Santorum campaign faces growing pains as Super Tuesday approaches

NASHVILLE--Rick Santorum was late. The students at Belmont University were growing restless.

"So the rule is we wait five minutes for an adjunct, 10 for a professor ... How many for a potential presidential candidate?" tweeted Belmont University student Ale Delgado as she waited in her seat Wednesday night.

Santorum had scheduled an appearance on Fox News before the event, but was detained when the live feed went down because of a nearby storm. The evening showcased the worst of the growing pains the Santorum campaign is suffering as it tries to beat Mitt Romney in the contest for the Republican nomination. Campaign staples, like providing signs for the audience to wave or gathering contact information from everyone who walks through the door, are notably absent.

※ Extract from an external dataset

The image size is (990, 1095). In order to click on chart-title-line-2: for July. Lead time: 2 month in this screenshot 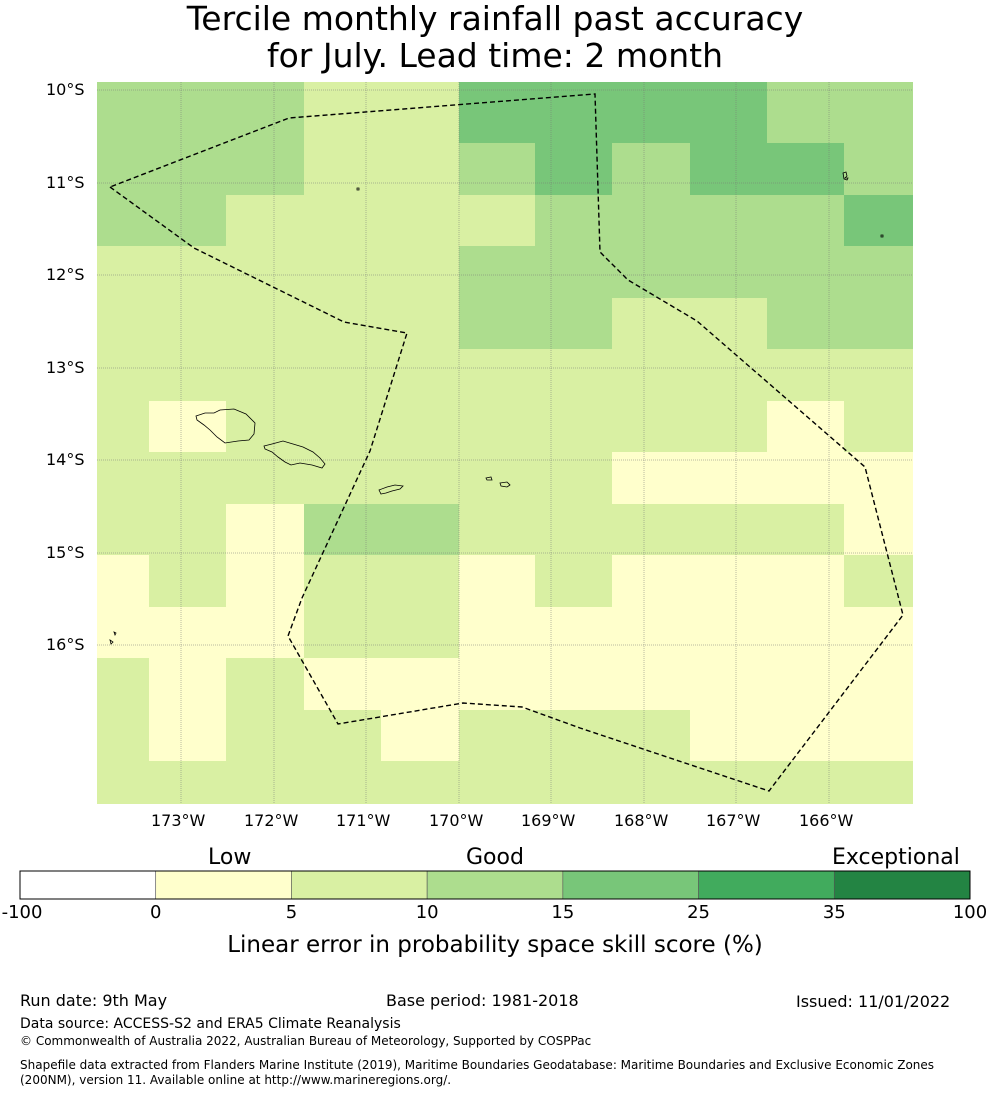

Students continued to trickle in, but by the time Santorum finally arrived, the floor seats of the venue were only about 80 percent full. It became clear when Santorum began to speak that he was addressing a mixed crowd. Most of the students on the floor were eager supporters of the senator who cheered and hooted at his best lines, but surrounding them in the stands sat a loud horde of liberals, snarky Ron Paulites and yawning co-eds glued to their cell phones.

And in the bleachers stage right, were a handful of students with Romney yard signs.

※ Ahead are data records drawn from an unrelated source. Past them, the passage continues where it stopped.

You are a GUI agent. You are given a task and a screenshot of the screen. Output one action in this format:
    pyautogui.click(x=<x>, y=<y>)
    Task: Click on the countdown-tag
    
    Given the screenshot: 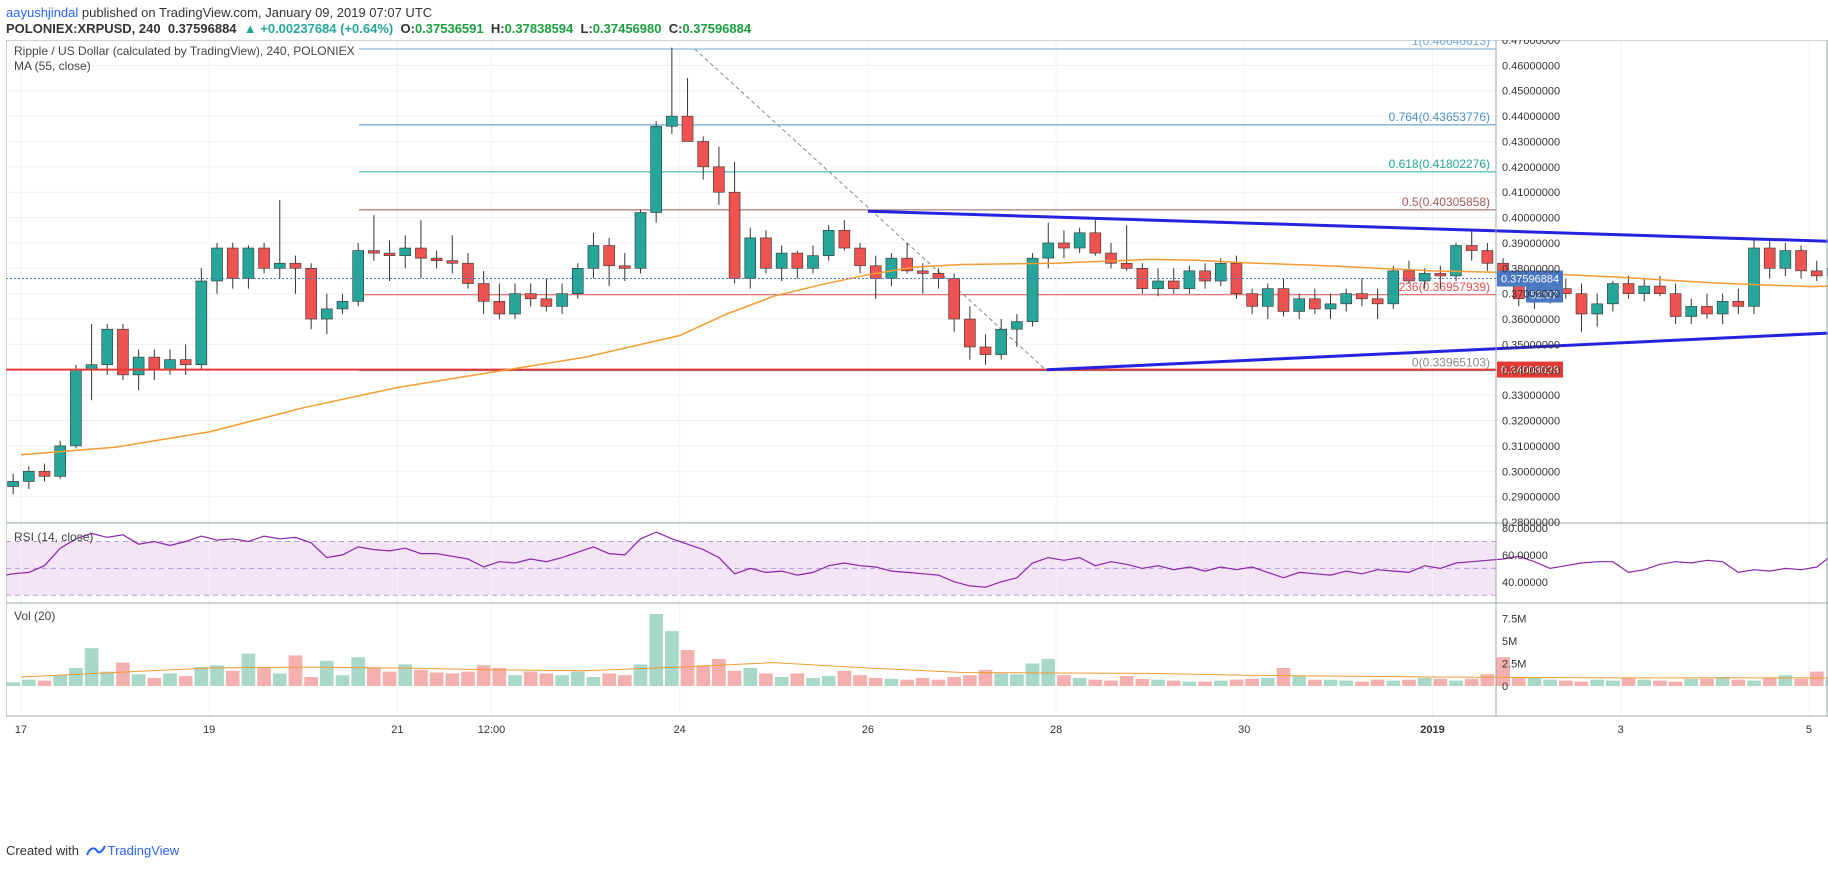 What is the action you would take?
    pyautogui.click(x=1544, y=294)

It wasn't five minutes before a Santorum campaign aide approached and demanded they take down the signs. They complied, but not before a Belmont employee told the Santorum staffer that he was out of line.

So long as they weren't being disruptive, she told him, they could hold up their signs.

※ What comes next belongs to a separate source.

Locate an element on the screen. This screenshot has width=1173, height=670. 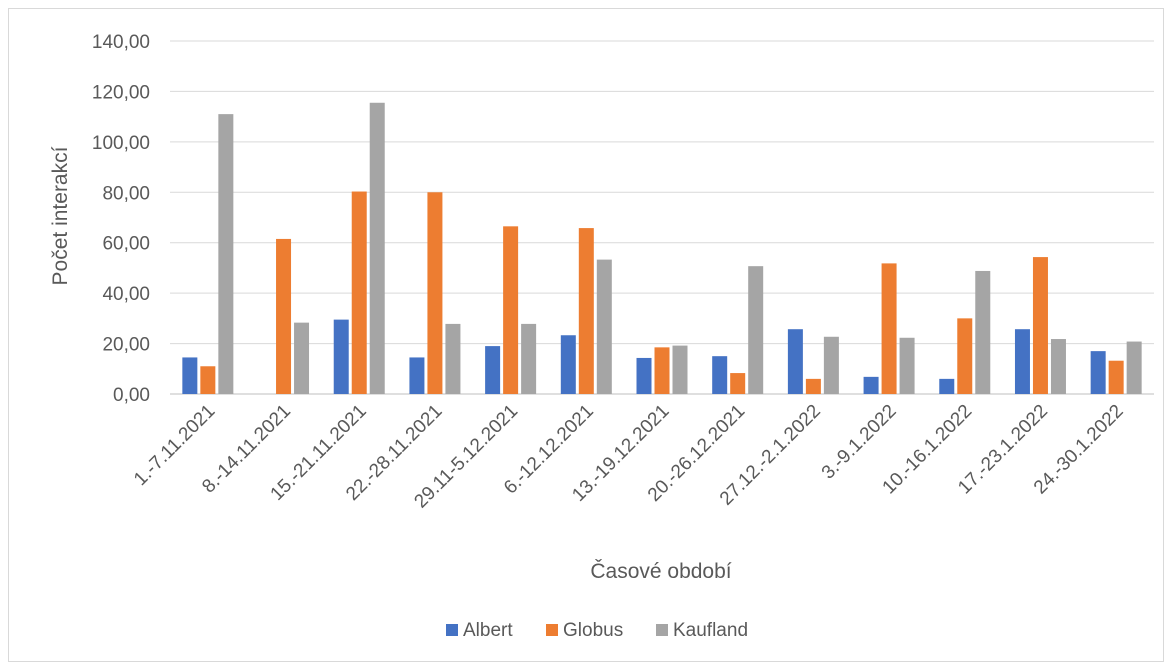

"But we paid to be here," he said.

The school doesn't censor speech, she replied.

Santorum's traveling staff, formerly comprised of just a few aides--or sometimes just one back in Iowa-- who drove him around in a rental or a borrowed car, has noticeably grown. The campaign recently hired Alice Stewart, a former spokeswoman for Michele Bachmann, to field press inquiries on the trail. But as the campaign has transitioned from single-state contests to a nationwide battle that requires organization across the country, it has become more difficult to stick the landing every time. (Santorum's advance team sometimes pulls it off: At a rally on Friday in Ohio, each chair had a "Rick Santorum for President" sign waiting for supporters before they arrived, and campaign aides manned a table collecting information on voters.)

On the stage, Santorum seemed off his game. Instead of adapting his speech to an arena full of tweeting millennials, he blessed them with an hour-long monologue in which he outlined most of his platform, issue by issue. At one point he explained in detail how Health Savings Accounts work. After that, he described the technical process of how to extract shale oil from rocks.

The lines that play well for Santorum at Knights of Columbus meeting halls flopped, while others outright backfired. When he broke the news to the students, for instance, that federal spending on entitlement programs had skyrocketed to 60 percent of the budget in his lifetime, an entire section cheered. (Usually people gasp.)

After explaining how the principles of auto insurance could be applied to health insurance markets, Santorum polled the audience: "How many people, if you had a $500 deductible insurance policy would turn in a fender bender that cost $700 dollars?"

No one raised their hands.

Santorum paused.

"Nobody would! Why wouldn't you turn it in?"

Blank stares.

"Because your insurance rates would go up!"

This is not to say that Santorum can't hold his own in front of a mixed audience. He has been in public life for nearly two decades and he's relatively successful at handling confrontations, even with young people.

But the day before the Nashville event, a reporter in Michigan who was interviewing Santorum referred to him as the "scrappy challenger ... taking on the big, over-funded establishment candidate."

"That's pretty good," Santorum replied. "That's who we are."